Мне приходится оборвать цитату — вряд ли Шаховская вводит читателя в заблуждение намеренно. Просто, думается, плохо искали. Достаточно вспомнить знаменитую в Германии, вышедшую в 1945 году в Мюнхене антологию «Де профундис», куда вошли произведения шестидесяти пяти поэтов, живших и творивших
«А все равно этот ваш океан против нашей Волги — лужа!» — говорит купец в новелле одного талантливого, но, увы, очень советского писателя, — поэтому, с читательского позволения, я не называю ни имени писателя, ни заголовка новеллы. В мемуарах «Курсив мой» Нина Берберова упоминает некую девочку, которая на вопрос — понравился ли ей Париж — ответила: «У нас в Пензе лучше».
Жаль, но в Пензе у нас как было хуже, так и осталось. И Атлантический океан все-таки шире Волги. И «я другой такой страны не знаю, где так вольно дышит человек» оказалось не чем иным, как «случаем так называемого вранья» — по знаменитому выражению Михаила Булгакова из «Мастера и Маргариты».

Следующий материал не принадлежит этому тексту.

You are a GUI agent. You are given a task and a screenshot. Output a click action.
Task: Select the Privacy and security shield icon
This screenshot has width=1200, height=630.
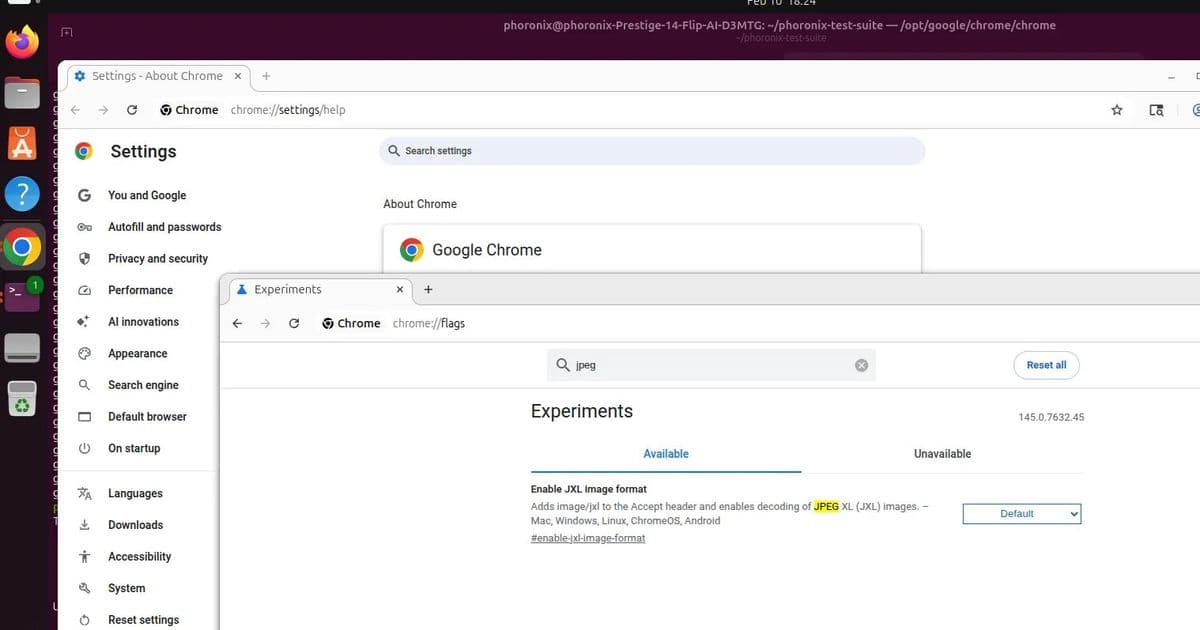[x=86, y=258]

От хорошей жизни мало кто бежит, и одним из доказательств тому — наша четырехтомная антология. В ней сто семьдесят пять поэтов, — но могло бы оказаться и вдвое больше. Слишком многое затеряно и по сей день по «медвежьим углам» зарубежья. СССР, конечно, был одной шестой суши на нашей планете. Но ведь и всего лишь одной шестой. Так что прежде чем гордиться нашей лучшей в мире литературой — повременим хотя бы до конца тысячелетия. И попытаемся к этому времени хотя бы собрать, хотя бы начать серьезное изучение нашей родной литературы, «распыленной мильоном мельчайших частиц» (Г. Иванов).

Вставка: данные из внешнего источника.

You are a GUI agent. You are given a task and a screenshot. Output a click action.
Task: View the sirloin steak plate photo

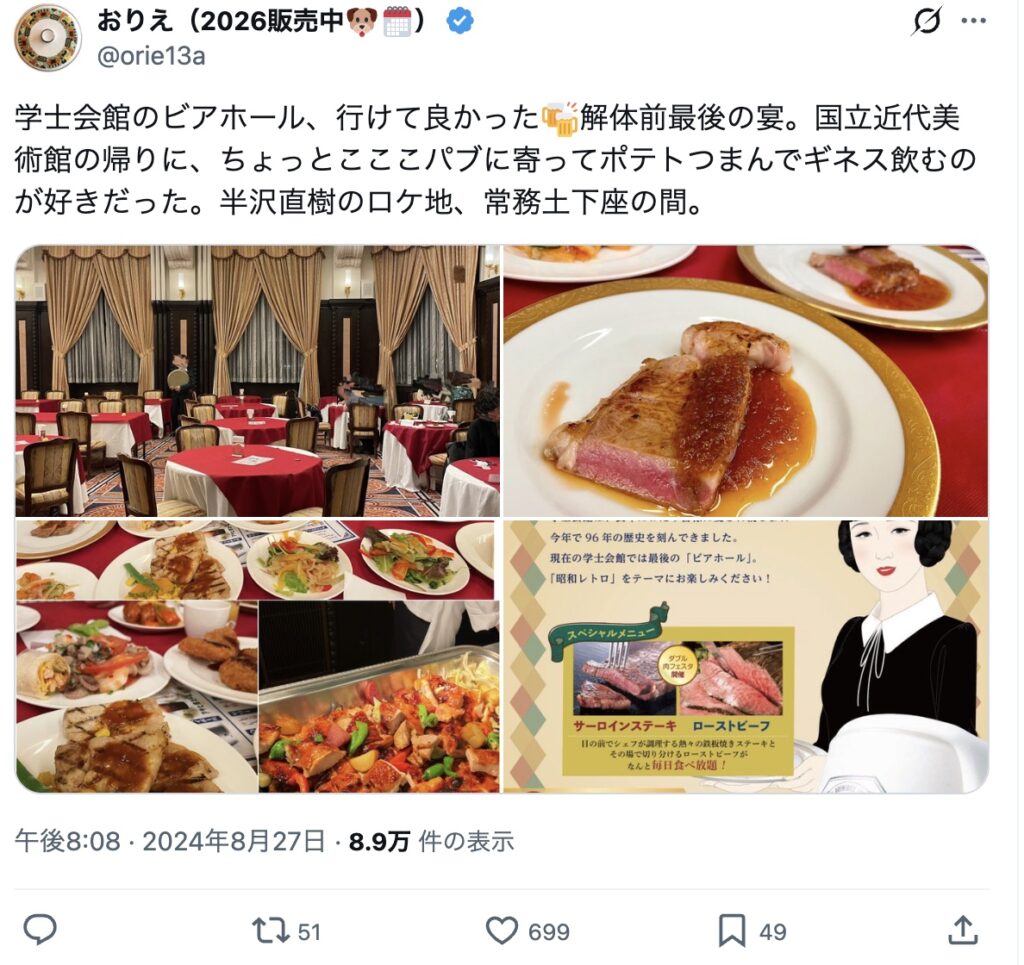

Где только не выходили книги русских поэтов! Передо мною — книга Маргариты Дьяконовой «Как это перенесть?». Год издания — 1965-й, а место издания — город Хобарт. Боюсь, что больше чем 99 процентов читателей не только не знает, где такой город расположен, — его и в подробном атласе будет найти нелегко. А расположен этот город на Тасмании. Книга другого поэта, Бориса Вейнберга, вышла десятилетием раньше в Рио-де-Жанейро. Первый сборник поэтессы Е. Цетлин вышел в начале двадцатых годов в Литве, второй — в конце тридцатых, в Буэнос-Айресе. Перечисление одних только городов, обозначенных на книгах русских поэтов, растянулось бы на несколько страниц. Но наша антология — максимально полный свод высших достижений поэзии первой и второй волн эмиграции, а не справочник по географии, поэтому, увы, для перечисленных выше поэтов места в ней не хватило.
Однако никак нельзя было не найти места для одной из едва ли не начисто обрубленных ветвей русской литературы — казачьей поэзии. В СССР ее «расказачили» вместе со всем казачеством. А вот в эмиграции казачья поэзия не только уцелела, но без нее поэзию русского зарубежья вообще нельзя представить. Перед нами целая плеяда имен: Н. Воробьев (Богаевский), автор важнейшего эпического произведения русского казачества поэмы «Кондратий Булавин» (1965); значительнейший лирик из числа казаков — Н. Туроверов; поэты Н. Евсеев, Н. Келин, М. Залесский, М. Волкова, М. Надеждин (Демушкин), выходцы из сибирских казаков — А. Перфильев и А. Ачаир (Грызов), почти всех их читатель найдет на страницах нашей антологии, у кого больше стихотворений, у кого меньше — тут уж как объемы позволили.
Разговор о казаках не случаен, казаки — часть русского народа, сколько бы ни выдумывали иные хилые вожди в эмиграции никогда не существовавшую державу, «Казакию». Были ведь и те, кто требовал отделения от России то ли Костромской, то ли Тамбовской губернии, — но за давностью лет все это уже стало неинтересно: в литературе, в поэзии «мелкие сепаратисты» не оставили практически никакого следа, в нашей антологии искать их не надо — и для значительных-то поэтов места оказалось в обрез.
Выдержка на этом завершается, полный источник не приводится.